51, rue Boussingault
Paris XIIIe
Cher Ami,
Pardonnez-moi de ne vous remercier qu’aujourd’hui de La Preuve par l’Etymologie : je voulais, pour lire votre livre, avoir un moment tout à fait tranquille, et c’est seulement hier que j’ai trouvé ce moment.
Depuis le jour où j’ai reçu votre envoi, j’étais du reste, agréablement occupé par le problème fondamental que pose le titre : peut-on prouver même dans la mesure très limitée de toute preuve un tant soit peu valable – quoi que ce soit sur les mots par les mots – car ce sont bien les mots qui se présentent d’abord dans la preuve.
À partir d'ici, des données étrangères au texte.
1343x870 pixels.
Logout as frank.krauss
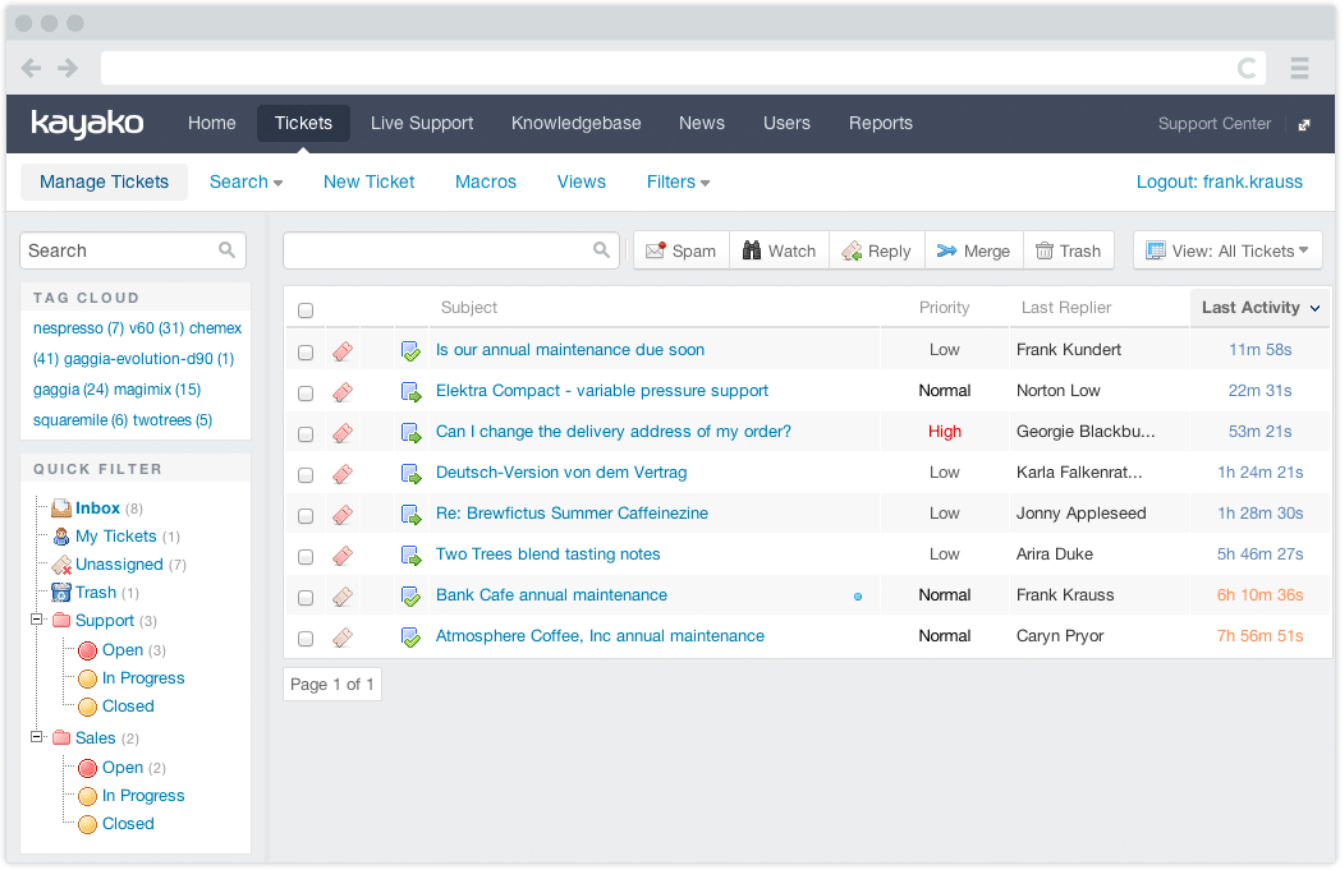1219,181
Il me semble que Dieu seul se prouve par Dieu.
Puis à mesure que je vous lisais, de très courts poèmes, poèmes de mots seulement, hantaient mon esprit, en compagnie de curieuses étymologies que je connais et dont je vous parlerai.
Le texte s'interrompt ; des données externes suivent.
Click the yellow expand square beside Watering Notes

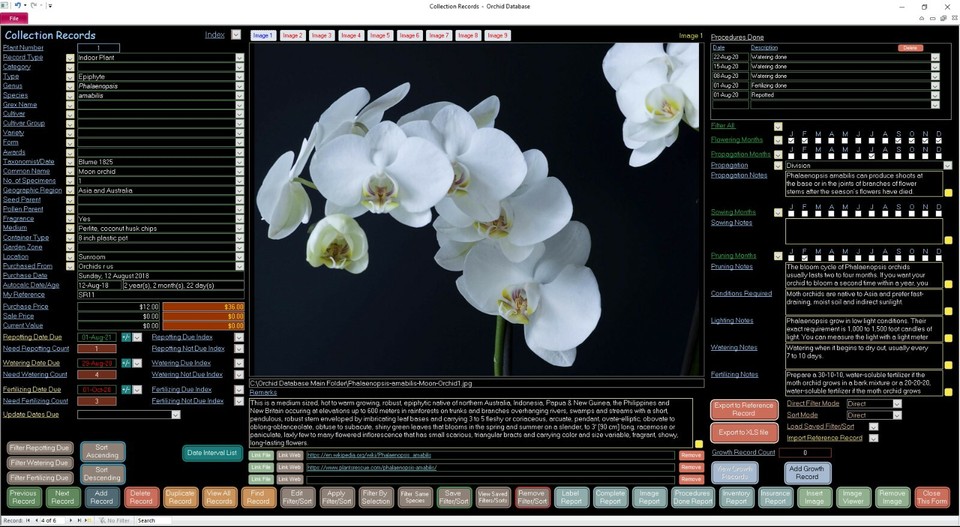(x=948, y=364)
Puis, j’ai été ému par le combat que se livrent dans vos pages une interprétation trop rationaliste, à mon sens, du langage et de ses phénomènes si divers et de secrètes tentations, mais puissantes, qui vous entraînent fort loin.
Enfin, vous m’avez fait sentir, mieux encore, le mystère des mots, et j’aime ce mystère.
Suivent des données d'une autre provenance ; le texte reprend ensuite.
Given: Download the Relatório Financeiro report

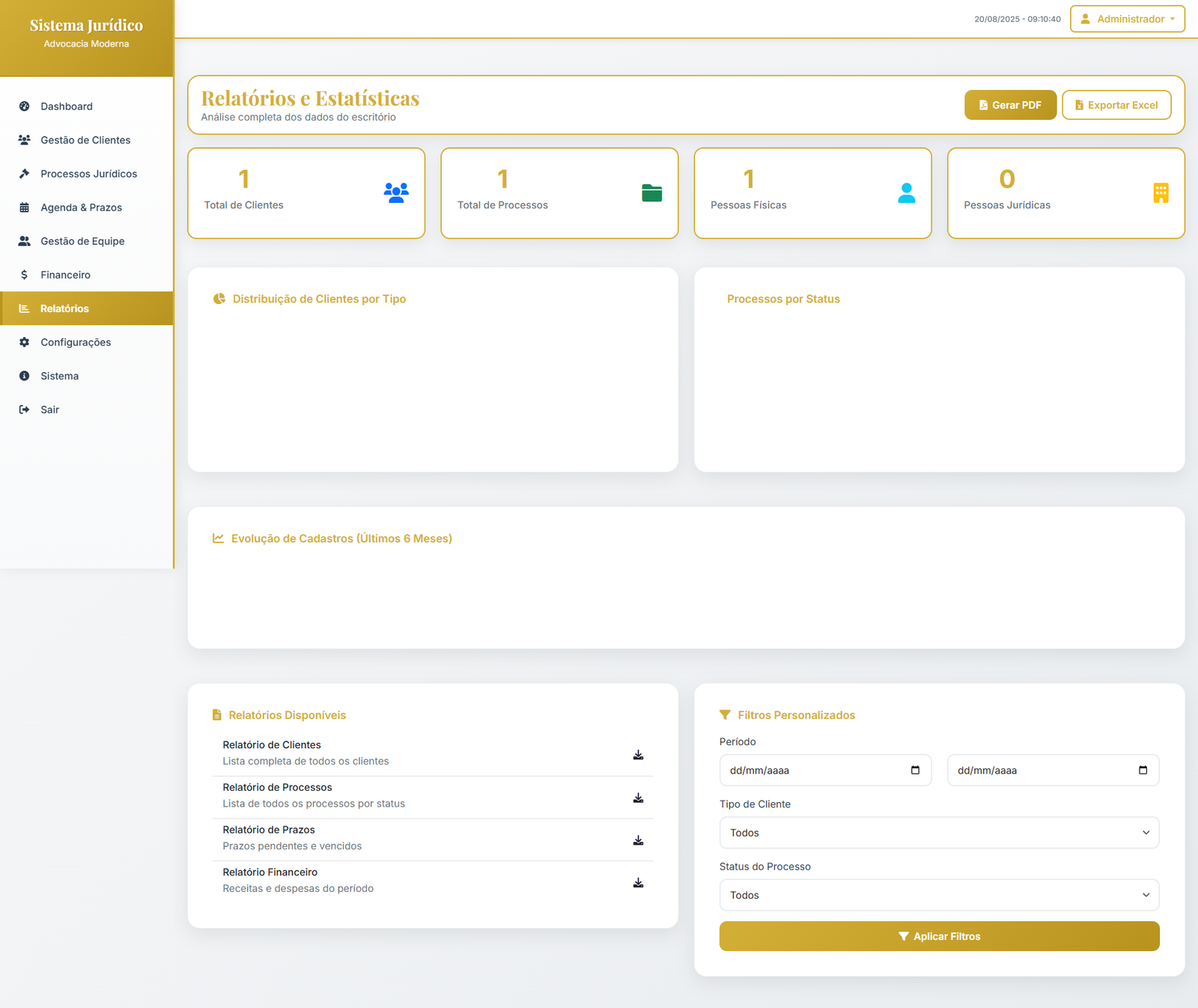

Je vous remercie donc de tout ce que La preuve par l’étymologie m’a rappelé, révélé ou promis, et du plaisir de sa lecture ; et je vous remercie de l’envoi même de ce signe qui m’est plus précieux que vous ne le pensez.
Je compte sur vous, vendredi 10, pour dîner et je me réjouis de cette heureuse perspective, il y a trop longtemps que les complications de la vie nous ont empêchés de nous voir.
Avec la fidèle affection de votre bien dévoué
P. S. : Pardonnez cette affreuse écriture : j’ai un stylo qui ne marche pas.